From that point forward, the Times published at least a few columns, editorials or news articles every day about the special counsel’s probe.
Its readers went on a full-blown bender.
Doom-Laden Obsessions
The Times repeatedly applauded Mueller’s hardball prosecutorial tactics, as long as they were used against any Trump associate. One Times reporter even eavesdropped on a private lunch conversation between two of Trump’s lawyers in September 2017 discussing how to handle the Mueller probe. Daily drama about whether Trump would fire the special counsel before Mueller had a chance to indict the president dominated the paper’s coverage, acting both as a stimulant and a depressant for Times’ readers. According to the paper, Trump “attacked” the Russia investigation more than 1,100 times.
The paper was obsessed with a 20-minute meeting between Donald Trump, Jr. and the “Russian lawyer” at the Trump Tower in June 2016; dozens of articles and opinion pieces predicted doom for the president’s son and insisted the brief meeting was the clearest evidence of election collusion.
Conveniently, however, the paper of record repeatedly failed to disclose the Russian lawyer’s ties to Fusion GPS, the firm hired by the Democratic National Committee and Clinton presidential campaign to produce the Steele dossier.
As House Republicans honed in on the political origins of Comey’s counterintelligence probe into the Trump campaign and the handling of the dossier, the Times offered a big assist: A drunken chat between a low-level campaign aide and an Australian diplomat triggered the FBI’s unprecedented investigation into an American presidential campaign.
“It was not, as Mr. Trump and other politicians have alleged, a dossier compiled by a former British spy hired by a rival campaign. Instead, it was firsthand information from one of America’s closest intelligence allies,” the Times’ assured readers in December 2017.
In fact, the Times ran plenty of cover for the perpetrators of the bogus Trump-Russia collusion hoax.
Steele, Comey, former deputy FBI Director Andrew McCabe, former FBI Peter Strzok, former acting Attorney General Sally Yates, former CIA Director John Brennan and others were alternatively American heroes and victims of Trump. So is House Intelligence Committee chairman Adam Schiff (D-Calif.), despite his lies to the American people about proof of Russian collusion.

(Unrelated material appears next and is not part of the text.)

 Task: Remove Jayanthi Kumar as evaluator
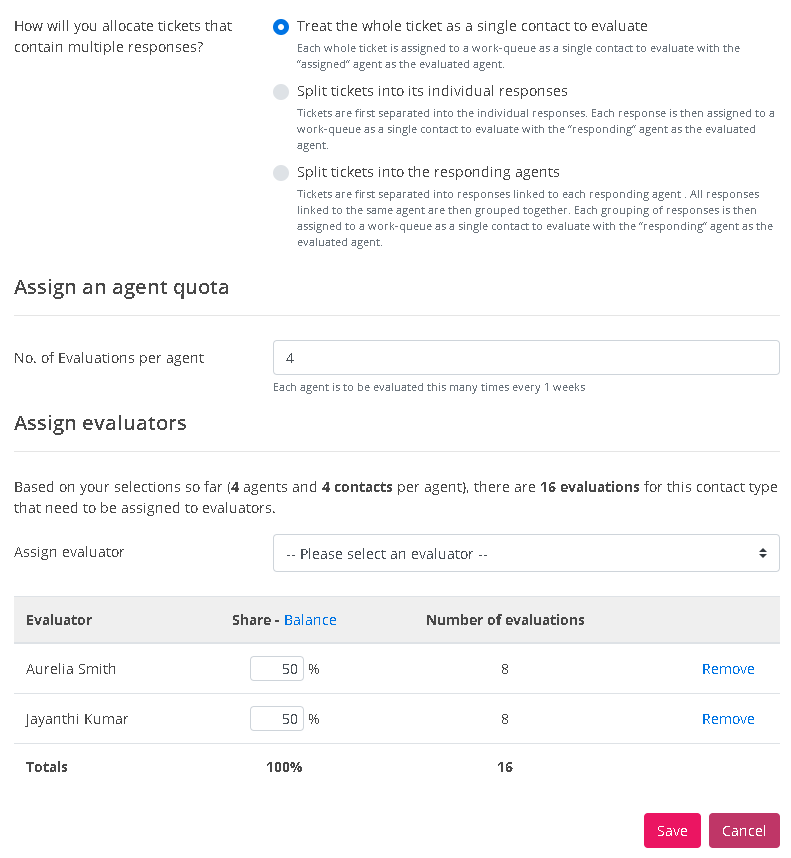coord(728,719)
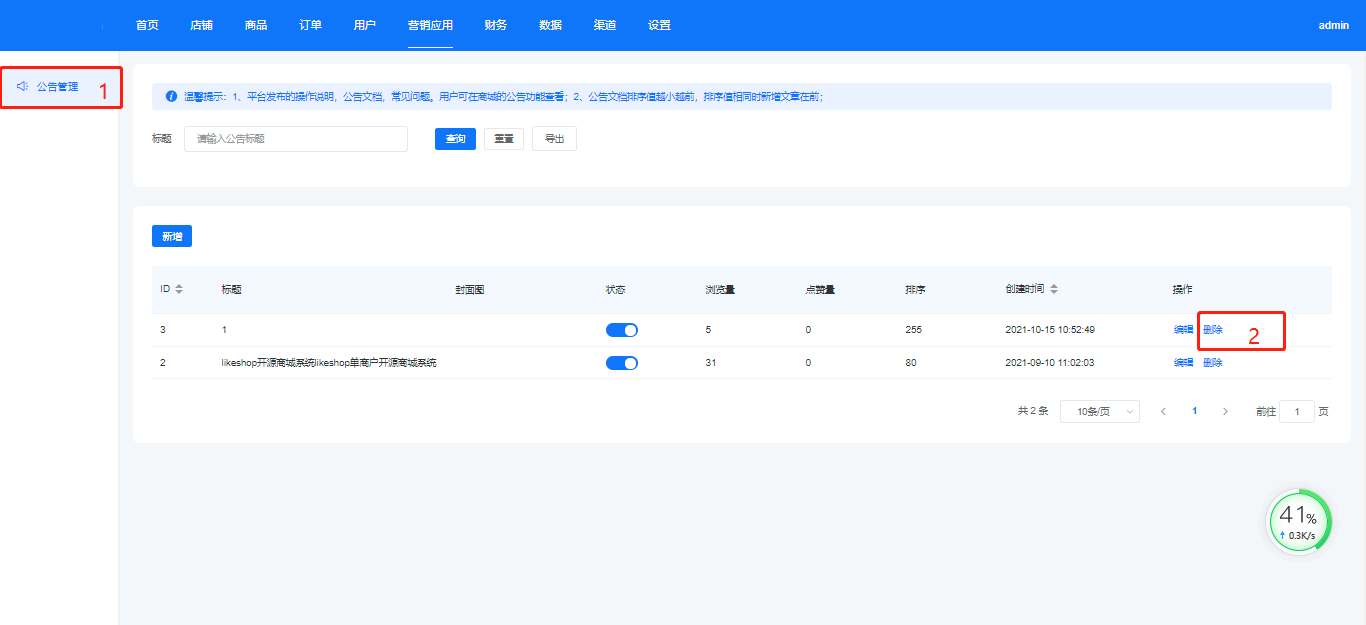
Task: Open the 营销应用 top menu
Action: pos(430,25)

The Times published several op-eds authored by Fusion GPS owners to defend themselves, ironically accusing House Republicans of wrecking “careers and reputations” with their own investigations.

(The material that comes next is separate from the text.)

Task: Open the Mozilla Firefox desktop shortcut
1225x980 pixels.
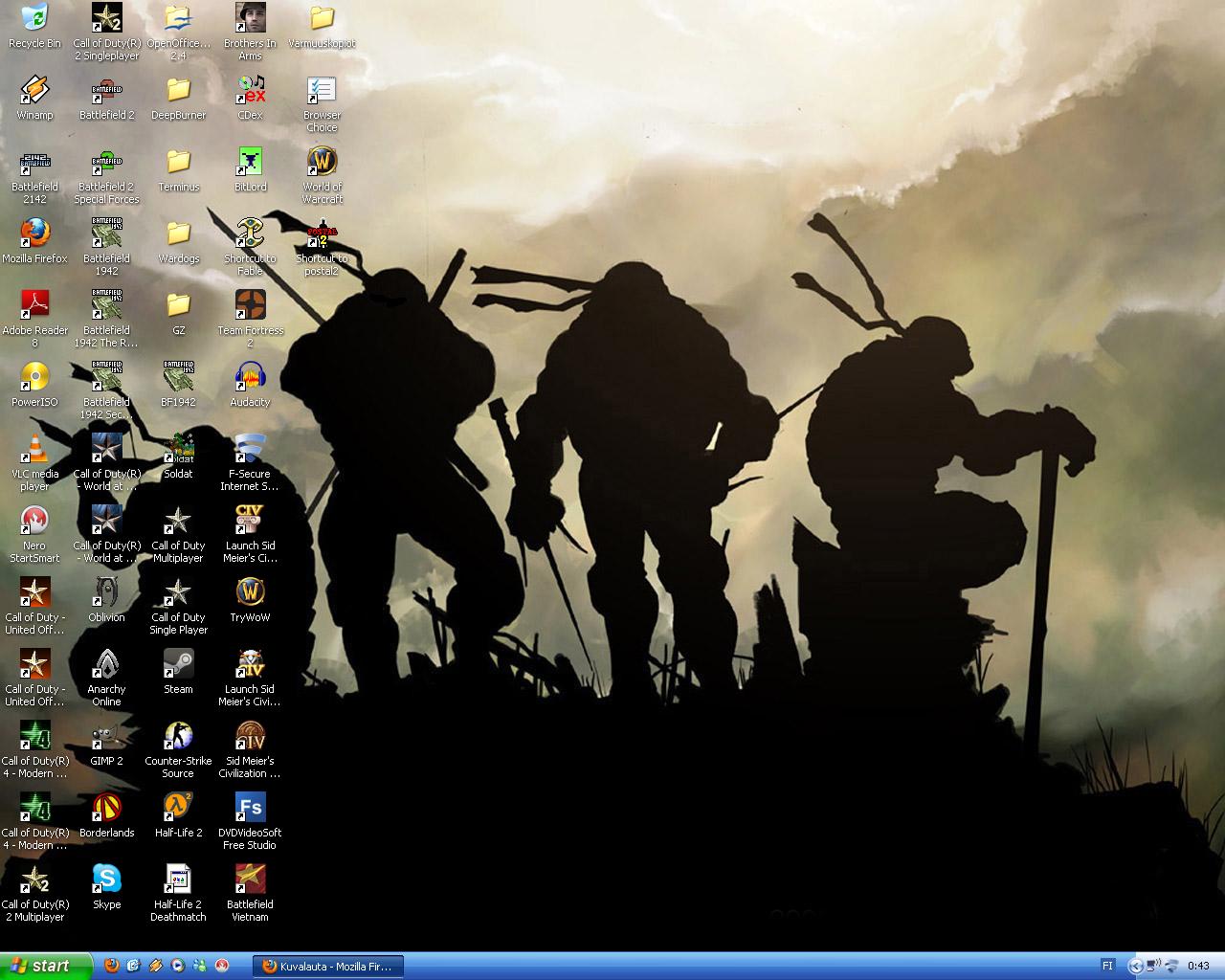Action: [34, 234]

No allegation or crumb of evidence was too far fetched for the Times. A September 2018 report claimed that the reason why Justice Department official Bruce Ohr was in frequent contact with Christopher Steele in 2016 and 2017 wasn’t because the British operative was working as a lobbyist for Russian oligarch Oleg Deripaska, it was because they were plotting a super secret “oligarch-flipping” plan.
Sure.
Rock Bottom? Not Quite
As the release of the Mueller report loomed, the Times made all sorts of predictions about how the document might serve as a roadmap for impeachment and/or prosecution. (In fact, Times articles were cited roughly 75 times in the Mueller report, more than any other news organization; Maggie Haberman, a Times reporter and Trump antagonist, appears several times in the footnotes.)
Then came the crash.
Not only did Team Mueller fail to find proof of collusion, the deified prosecutor turned in an abysmal performance before Congress last month. The daily supply of Russian collusion dope dried up, but Trump-hating addicts don’t need rehab just yet: The Times is stocking up another toxic potion—white supremacy—to poison the body politic and cure any collusion withdrawal symptoms.
Folks like Baquet can only be held partially responsible: There is no supply if there’s no demand. The Times’ readers demand that their Trump-hating addiction is satisfied every day—the Times is just doing what any corner-hustling dealer would do to delay their customers’ sobriety.